**What you have to do**
Substitute "Command" for "Instruction" throughout the items between the lines holding "You are a computer-use agent. Viewport: 1449px" and "coord(341,429)", inclusive. Return only those lines, otherwise unchanged.

## Start Exercise data

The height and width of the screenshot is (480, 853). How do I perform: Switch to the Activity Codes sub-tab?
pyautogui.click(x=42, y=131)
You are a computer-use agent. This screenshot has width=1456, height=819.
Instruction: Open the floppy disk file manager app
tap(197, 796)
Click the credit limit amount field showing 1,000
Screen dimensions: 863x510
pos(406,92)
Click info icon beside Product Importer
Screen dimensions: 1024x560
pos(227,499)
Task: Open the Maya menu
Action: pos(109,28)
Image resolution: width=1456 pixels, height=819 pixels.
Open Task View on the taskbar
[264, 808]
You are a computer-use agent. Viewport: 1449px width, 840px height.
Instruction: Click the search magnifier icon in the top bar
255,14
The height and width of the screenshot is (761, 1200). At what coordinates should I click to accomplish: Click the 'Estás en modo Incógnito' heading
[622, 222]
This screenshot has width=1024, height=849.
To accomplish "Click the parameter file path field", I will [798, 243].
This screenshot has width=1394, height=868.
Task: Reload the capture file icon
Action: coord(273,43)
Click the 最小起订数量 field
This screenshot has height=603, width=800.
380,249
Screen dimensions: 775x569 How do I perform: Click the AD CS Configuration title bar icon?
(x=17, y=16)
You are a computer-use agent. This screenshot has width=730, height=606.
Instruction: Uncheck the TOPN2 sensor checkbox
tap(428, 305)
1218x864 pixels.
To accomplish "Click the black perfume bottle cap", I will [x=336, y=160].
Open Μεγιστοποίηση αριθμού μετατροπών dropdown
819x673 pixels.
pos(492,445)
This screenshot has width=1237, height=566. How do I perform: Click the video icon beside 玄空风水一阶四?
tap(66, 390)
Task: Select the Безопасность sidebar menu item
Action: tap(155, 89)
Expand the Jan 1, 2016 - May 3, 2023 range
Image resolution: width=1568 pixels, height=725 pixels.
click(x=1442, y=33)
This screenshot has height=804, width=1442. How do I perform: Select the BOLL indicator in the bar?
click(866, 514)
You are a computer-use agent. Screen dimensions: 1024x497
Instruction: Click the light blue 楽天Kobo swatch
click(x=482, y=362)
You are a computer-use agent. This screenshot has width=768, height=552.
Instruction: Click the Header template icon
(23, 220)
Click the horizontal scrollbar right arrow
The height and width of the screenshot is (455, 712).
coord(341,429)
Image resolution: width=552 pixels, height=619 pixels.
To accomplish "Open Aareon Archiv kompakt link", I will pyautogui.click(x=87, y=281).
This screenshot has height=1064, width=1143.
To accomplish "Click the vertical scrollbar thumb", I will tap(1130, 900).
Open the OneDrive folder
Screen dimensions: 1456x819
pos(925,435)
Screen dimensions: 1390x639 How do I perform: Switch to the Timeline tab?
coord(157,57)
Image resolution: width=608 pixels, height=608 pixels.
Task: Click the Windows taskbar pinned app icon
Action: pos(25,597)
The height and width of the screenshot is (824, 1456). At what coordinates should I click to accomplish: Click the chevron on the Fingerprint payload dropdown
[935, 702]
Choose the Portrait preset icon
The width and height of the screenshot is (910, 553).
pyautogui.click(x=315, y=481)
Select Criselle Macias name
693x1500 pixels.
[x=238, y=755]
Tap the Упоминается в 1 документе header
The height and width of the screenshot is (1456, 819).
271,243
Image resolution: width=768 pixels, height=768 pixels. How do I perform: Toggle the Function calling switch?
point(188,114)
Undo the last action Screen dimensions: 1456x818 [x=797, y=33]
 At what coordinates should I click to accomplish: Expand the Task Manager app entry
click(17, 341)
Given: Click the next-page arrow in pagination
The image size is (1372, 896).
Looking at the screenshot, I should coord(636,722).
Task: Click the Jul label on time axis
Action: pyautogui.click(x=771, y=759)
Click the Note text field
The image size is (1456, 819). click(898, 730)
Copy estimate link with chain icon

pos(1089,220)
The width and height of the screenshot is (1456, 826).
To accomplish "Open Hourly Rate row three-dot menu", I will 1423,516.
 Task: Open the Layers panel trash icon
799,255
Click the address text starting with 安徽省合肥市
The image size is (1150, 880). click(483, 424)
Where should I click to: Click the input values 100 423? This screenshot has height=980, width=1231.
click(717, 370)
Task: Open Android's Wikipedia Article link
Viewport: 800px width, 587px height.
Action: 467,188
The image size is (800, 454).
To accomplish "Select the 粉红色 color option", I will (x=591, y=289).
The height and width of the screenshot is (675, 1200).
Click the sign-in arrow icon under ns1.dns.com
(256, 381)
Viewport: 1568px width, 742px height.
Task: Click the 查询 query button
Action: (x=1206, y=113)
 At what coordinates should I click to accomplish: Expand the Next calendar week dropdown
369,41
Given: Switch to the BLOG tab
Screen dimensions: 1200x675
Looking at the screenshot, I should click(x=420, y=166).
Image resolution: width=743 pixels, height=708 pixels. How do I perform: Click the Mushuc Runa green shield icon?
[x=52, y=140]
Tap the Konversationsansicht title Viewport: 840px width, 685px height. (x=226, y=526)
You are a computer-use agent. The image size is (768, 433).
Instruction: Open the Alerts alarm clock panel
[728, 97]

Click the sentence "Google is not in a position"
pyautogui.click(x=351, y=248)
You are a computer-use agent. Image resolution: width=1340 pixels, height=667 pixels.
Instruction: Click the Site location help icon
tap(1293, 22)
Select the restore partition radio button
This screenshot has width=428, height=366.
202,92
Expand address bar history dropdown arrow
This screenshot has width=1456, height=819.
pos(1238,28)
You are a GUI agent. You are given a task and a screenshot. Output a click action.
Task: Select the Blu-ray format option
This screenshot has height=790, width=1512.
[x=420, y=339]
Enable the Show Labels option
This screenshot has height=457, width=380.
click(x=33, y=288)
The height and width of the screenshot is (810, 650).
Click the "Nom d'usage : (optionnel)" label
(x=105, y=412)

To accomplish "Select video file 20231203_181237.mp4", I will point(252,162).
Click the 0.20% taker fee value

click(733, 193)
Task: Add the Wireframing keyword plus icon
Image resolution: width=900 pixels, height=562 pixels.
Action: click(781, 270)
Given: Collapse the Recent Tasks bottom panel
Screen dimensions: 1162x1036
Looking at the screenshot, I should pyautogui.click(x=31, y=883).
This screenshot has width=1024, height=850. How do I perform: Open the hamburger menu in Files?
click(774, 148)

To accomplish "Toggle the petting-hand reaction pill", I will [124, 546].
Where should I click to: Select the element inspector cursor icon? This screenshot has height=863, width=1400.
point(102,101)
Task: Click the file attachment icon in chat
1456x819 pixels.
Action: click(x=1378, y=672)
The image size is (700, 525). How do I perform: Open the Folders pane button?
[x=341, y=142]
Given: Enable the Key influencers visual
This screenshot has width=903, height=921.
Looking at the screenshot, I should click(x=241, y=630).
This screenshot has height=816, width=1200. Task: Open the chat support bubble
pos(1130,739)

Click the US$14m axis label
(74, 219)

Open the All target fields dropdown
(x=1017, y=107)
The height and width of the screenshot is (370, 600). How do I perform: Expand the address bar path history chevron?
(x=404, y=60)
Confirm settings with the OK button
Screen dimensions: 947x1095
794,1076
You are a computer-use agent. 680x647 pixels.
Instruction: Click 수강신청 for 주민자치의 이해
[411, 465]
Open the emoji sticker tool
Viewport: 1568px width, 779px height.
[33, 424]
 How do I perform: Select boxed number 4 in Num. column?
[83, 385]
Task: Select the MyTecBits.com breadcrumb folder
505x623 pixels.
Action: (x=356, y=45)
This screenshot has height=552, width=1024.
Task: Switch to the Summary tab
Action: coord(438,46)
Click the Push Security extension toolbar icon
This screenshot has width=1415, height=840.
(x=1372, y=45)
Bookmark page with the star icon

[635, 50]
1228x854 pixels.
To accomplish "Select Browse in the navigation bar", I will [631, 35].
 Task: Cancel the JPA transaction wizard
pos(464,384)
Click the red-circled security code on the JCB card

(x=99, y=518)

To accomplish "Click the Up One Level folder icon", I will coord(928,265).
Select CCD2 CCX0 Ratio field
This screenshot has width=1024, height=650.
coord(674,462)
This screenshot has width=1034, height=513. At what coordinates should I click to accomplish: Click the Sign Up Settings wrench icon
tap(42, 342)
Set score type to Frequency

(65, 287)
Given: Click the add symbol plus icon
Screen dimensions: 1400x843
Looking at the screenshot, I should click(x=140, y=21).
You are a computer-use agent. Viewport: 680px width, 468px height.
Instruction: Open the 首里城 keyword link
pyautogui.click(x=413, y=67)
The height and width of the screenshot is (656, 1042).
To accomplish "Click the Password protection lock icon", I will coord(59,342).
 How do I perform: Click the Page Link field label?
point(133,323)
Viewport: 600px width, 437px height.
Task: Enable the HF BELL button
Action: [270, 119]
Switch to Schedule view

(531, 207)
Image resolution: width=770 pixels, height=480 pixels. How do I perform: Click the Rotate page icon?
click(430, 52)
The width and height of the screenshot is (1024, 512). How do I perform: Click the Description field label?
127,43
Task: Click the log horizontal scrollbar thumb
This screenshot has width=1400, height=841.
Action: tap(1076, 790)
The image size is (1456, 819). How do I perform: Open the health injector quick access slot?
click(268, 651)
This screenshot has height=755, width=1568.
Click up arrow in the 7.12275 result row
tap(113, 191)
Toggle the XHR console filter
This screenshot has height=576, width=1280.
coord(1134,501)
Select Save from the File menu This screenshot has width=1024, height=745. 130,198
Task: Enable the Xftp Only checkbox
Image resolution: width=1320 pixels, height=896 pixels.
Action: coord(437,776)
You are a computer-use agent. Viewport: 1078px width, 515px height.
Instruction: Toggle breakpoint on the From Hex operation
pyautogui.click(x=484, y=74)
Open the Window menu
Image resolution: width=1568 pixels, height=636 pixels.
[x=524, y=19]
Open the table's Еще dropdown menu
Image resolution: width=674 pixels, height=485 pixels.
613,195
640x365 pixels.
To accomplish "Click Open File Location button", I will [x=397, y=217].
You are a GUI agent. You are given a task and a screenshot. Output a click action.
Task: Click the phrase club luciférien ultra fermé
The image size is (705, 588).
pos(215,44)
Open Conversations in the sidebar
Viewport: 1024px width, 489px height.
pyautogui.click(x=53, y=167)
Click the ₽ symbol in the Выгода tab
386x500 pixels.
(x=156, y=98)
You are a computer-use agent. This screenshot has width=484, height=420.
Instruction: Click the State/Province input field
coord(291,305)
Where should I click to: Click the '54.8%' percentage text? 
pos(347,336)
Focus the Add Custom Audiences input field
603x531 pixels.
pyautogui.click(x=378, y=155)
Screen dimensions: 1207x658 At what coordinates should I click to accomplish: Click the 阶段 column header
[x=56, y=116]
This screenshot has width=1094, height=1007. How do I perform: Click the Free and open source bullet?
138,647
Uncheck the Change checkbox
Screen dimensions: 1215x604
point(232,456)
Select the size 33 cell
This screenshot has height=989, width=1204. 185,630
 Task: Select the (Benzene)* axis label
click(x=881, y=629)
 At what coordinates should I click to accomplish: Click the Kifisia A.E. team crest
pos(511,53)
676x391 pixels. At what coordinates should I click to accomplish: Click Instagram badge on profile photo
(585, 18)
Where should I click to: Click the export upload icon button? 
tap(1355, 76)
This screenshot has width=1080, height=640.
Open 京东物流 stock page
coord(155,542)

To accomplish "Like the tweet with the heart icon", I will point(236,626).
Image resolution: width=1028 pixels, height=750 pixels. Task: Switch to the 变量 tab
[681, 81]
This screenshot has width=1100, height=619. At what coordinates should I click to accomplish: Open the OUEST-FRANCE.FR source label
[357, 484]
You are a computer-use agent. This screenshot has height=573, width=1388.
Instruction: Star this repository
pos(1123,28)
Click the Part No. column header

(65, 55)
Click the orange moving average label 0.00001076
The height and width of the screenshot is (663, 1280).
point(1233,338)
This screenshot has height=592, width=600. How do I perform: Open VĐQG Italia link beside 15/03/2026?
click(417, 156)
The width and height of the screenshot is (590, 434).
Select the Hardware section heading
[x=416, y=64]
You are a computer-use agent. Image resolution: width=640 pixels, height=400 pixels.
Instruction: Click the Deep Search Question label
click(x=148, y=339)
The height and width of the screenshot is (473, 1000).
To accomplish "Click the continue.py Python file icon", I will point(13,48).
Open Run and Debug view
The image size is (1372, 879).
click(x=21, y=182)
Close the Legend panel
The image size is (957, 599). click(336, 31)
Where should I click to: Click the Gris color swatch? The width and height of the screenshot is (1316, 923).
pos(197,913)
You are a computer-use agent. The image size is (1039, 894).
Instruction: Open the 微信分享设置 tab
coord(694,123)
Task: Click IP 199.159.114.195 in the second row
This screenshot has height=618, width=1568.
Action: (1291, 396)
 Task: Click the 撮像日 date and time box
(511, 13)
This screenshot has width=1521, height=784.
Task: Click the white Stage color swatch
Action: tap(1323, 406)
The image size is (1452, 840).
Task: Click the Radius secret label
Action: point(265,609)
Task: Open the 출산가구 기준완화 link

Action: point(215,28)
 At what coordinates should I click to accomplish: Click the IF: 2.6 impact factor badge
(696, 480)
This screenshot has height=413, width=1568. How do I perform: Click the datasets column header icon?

## End Exercise data

**Expected output**
You are a computer-use agent. Viewport: 1449px width, 840px height.
Command: Click the search magnifier icon in the top bar
255,14
The height and width of the screenshot is (761, 1200). At what coordinates should I click to accomplish: Click the 'Estás en modo Incógnito' heading
[622, 222]
This screenshot has width=1024, height=849.
To accomplish "Click the parameter file path field", I will [798, 243].
This screenshot has width=1394, height=868.
Task: Reload the capture file icon
Action: coord(273,43)
Click the 最小起订数量 field
This screenshot has height=603, width=800.
380,249
Screen dimensions: 775x569 How do I perform: Click the AD CS Configuration title bar icon?
(x=17, y=16)
You are a computer-use agent. This screenshot has width=730, height=606.
Command: Uncheck the TOPN2 sensor checkbox
tap(428, 305)
1218x864 pixels.
To accomplish "Click the black perfume bottle cap", I will [x=336, y=160].
Open Μεγιστοποίηση αριθμού μετατροπών dropdown
819x673 pixels.
pos(492,445)
This screenshot has width=1237, height=566. How do I perform: Click the video icon beside 玄空风水一阶四?
tap(66, 390)
Task: Select the Безопасность sidebar menu item
Action: tap(155, 89)
Expand the Jan 1, 2016 - May 3, 2023 range
Image resolution: width=1568 pixels, height=725 pixels.
click(x=1442, y=33)
This screenshot has height=804, width=1442. How do I perform: Select the BOLL indicator in the bar?
click(866, 514)
You are a computer-use agent. Screen dimensions: 1024x497
Command: Click the light blue 楽天Kobo swatch
click(x=482, y=362)
You are a computer-use agent. This screenshot has width=768, height=552.
Command: Click the Header template icon
(23, 220)
Click the horizontal scrollbar right arrow
The height and width of the screenshot is (455, 712).
coord(341,429)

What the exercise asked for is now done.